*What to do*
Your task is to reproduce exactly the lines that run from the beginning of the data through the line where "Summer Steelhead (984, 2331)" appears.

#### Data ####

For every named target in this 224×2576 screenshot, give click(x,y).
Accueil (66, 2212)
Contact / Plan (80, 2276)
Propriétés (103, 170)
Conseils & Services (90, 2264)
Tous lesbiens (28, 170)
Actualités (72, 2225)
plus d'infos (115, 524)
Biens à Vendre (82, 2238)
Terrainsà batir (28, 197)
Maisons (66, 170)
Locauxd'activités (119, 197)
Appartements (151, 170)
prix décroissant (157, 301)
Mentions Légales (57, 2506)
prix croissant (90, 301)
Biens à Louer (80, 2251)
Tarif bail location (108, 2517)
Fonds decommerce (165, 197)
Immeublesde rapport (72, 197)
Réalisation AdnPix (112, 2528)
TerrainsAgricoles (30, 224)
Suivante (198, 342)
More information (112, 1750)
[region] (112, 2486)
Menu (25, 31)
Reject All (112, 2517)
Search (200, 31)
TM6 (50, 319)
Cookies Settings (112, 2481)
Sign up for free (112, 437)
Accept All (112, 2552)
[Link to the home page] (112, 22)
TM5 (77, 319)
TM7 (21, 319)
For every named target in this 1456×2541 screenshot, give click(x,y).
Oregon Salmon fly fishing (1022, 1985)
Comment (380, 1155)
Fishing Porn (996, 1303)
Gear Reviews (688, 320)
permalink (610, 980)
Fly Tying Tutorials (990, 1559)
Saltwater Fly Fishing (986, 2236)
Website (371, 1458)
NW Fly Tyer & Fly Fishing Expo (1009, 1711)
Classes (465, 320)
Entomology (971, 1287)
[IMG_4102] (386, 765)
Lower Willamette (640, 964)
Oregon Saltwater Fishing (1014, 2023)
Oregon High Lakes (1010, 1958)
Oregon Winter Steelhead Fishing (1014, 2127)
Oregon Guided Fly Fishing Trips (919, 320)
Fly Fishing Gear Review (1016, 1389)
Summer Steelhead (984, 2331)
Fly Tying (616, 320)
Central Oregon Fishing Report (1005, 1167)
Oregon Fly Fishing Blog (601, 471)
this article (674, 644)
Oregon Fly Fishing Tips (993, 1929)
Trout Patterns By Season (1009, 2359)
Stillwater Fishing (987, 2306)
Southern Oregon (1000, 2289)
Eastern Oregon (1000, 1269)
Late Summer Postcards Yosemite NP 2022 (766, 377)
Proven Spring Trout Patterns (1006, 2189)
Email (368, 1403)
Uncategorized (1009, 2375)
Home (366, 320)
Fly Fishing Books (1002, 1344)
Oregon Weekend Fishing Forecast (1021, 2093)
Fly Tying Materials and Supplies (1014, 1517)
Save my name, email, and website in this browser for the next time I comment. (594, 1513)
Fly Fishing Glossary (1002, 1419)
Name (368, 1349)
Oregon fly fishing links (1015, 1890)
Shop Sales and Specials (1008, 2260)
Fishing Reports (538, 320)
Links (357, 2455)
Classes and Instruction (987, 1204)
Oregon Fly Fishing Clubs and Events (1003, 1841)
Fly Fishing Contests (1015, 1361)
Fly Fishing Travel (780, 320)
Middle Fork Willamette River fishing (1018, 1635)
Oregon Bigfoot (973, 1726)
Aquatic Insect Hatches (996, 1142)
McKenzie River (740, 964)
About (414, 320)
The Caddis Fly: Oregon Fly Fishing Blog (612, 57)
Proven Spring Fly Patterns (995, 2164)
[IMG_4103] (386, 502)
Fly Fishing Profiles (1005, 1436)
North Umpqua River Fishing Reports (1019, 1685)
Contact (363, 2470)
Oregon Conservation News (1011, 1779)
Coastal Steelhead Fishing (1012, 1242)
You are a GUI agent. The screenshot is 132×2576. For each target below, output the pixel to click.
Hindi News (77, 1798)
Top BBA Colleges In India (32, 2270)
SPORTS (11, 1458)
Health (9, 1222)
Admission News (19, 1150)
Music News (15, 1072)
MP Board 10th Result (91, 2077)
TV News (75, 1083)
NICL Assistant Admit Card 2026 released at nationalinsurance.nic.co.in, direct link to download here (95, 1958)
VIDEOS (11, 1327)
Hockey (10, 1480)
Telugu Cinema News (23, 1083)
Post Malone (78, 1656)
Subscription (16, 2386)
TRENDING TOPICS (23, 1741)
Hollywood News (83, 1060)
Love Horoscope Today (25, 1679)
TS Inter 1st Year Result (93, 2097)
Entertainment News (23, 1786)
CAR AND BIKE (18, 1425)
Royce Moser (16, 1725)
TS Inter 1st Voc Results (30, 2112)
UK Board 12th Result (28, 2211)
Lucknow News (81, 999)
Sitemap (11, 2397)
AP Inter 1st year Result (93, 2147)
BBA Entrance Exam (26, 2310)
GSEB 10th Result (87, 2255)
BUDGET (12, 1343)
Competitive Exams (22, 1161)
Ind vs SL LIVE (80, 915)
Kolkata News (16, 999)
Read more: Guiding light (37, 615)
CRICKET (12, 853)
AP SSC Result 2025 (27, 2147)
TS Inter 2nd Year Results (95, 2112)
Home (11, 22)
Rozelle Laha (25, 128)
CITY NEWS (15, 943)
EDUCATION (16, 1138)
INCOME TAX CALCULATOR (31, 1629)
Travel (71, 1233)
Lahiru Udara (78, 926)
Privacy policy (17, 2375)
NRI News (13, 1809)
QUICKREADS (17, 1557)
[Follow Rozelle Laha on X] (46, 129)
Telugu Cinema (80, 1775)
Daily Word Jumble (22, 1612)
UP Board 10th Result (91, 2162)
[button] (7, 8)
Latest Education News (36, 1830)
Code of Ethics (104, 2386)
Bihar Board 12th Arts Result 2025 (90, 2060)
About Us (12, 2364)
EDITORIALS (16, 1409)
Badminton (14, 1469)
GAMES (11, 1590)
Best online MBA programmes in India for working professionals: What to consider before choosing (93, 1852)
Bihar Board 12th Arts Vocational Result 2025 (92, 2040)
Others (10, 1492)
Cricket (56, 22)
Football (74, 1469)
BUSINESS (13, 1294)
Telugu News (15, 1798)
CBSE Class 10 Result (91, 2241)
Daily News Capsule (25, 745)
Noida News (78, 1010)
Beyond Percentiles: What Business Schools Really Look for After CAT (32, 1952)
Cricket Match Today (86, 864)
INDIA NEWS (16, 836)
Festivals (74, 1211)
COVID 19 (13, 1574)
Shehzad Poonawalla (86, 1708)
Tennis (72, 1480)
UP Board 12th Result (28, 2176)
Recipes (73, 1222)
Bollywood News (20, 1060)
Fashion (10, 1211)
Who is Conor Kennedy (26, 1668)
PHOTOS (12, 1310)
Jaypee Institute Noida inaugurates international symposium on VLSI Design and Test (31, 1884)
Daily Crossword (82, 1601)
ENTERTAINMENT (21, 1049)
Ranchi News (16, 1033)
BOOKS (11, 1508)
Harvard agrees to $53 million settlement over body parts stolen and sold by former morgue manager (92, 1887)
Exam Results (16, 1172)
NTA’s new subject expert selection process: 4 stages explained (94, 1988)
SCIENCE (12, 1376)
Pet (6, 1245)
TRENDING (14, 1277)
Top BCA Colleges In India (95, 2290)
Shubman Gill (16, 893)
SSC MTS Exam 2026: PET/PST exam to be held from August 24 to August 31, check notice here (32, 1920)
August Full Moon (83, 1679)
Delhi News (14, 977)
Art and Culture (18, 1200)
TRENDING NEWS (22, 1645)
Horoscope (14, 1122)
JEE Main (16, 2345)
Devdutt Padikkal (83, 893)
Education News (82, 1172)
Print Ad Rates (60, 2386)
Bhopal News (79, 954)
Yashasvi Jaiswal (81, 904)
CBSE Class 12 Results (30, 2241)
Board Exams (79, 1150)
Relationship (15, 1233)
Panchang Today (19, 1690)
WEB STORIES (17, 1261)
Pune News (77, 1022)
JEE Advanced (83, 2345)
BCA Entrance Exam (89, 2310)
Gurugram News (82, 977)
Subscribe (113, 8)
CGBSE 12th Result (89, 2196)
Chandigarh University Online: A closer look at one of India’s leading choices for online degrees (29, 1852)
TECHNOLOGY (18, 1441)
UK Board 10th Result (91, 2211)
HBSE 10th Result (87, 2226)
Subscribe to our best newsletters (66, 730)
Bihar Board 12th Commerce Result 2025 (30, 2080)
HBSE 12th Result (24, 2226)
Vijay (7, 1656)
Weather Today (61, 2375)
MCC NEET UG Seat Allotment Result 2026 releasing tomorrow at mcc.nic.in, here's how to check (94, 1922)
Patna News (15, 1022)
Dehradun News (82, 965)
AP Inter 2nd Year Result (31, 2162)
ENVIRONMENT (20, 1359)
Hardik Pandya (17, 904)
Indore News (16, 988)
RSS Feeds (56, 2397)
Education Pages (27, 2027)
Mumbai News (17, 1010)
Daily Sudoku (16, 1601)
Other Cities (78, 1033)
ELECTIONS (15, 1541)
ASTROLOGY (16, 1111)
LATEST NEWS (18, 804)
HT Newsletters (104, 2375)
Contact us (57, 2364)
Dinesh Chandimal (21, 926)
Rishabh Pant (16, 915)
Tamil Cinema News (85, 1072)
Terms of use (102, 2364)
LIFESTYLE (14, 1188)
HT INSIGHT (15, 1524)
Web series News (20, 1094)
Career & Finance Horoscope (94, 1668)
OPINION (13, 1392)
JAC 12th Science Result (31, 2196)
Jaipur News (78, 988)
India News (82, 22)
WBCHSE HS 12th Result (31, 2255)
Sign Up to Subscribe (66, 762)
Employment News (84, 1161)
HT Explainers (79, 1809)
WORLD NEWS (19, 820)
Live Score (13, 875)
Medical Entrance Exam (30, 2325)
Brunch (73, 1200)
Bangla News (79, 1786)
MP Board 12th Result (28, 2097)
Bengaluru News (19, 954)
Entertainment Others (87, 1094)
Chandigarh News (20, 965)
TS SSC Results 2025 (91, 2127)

####

*Response to the exercise*
For every named target in this 224×2576 screenshot, give click(x,y).
Accueil (66, 2212)
Contact / Plan (80, 2276)
Propriétés (103, 170)
Conseils & Services (90, 2264)
Tous lesbiens (28, 170)
Actualités (72, 2225)
plus d'infos (115, 524)
Biens à Vendre (82, 2238)
Terrainsà batir (28, 197)
Maisons (66, 170)
Locauxd'activités (119, 197)
Appartements (151, 170)
prix décroissant (157, 301)
Mentions Légales (57, 2506)
prix croissant (90, 301)
Biens à Louer (80, 2251)
Tarif bail location (108, 2517)
Fonds decommerce (165, 197)
Immeublesde rapport (72, 197)
Réalisation AdnPix (112, 2528)
TerrainsAgricoles (30, 224)
Suivante (198, 342)
More information (112, 1750)
[region] (112, 2486)
Menu (25, 31)
Reject All (112, 2517)
Search (200, 31)
TM6 (50, 319)
Cookies Settings (112, 2481)
Sign up for free (112, 437)
Accept All (112, 2552)
[Link to the home page] (112, 22)
TM5 (77, 319)
TM7 (21, 319)
For every named target in this 1456×2541 screenshot, give click(x,y).
Oregon Salmon fly fishing (1022, 1985)
Comment (380, 1155)
Fishing Porn (996, 1303)
Gear Reviews (688, 320)
permalink (610, 980)
Fly Tying Tutorials (990, 1559)
Saltwater Fly Fishing (986, 2236)
Website (371, 1458)
NW Fly Tyer & Fly Fishing Expo (1009, 1711)
Classes (465, 320)
Entomology (971, 1287)
[IMG_4102] (386, 765)
Lower Willamette (640, 964)
Oregon Saltwater Fishing (1014, 2023)
Oregon High Lakes (1010, 1958)
Oregon Winter Steelhead Fishing (1014, 2127)
Oregon Guided Fly Fishing Trips (919, 320)
Fly Fishing Gear Review (1016, 1389)
Summer Steelhead (984, 2331)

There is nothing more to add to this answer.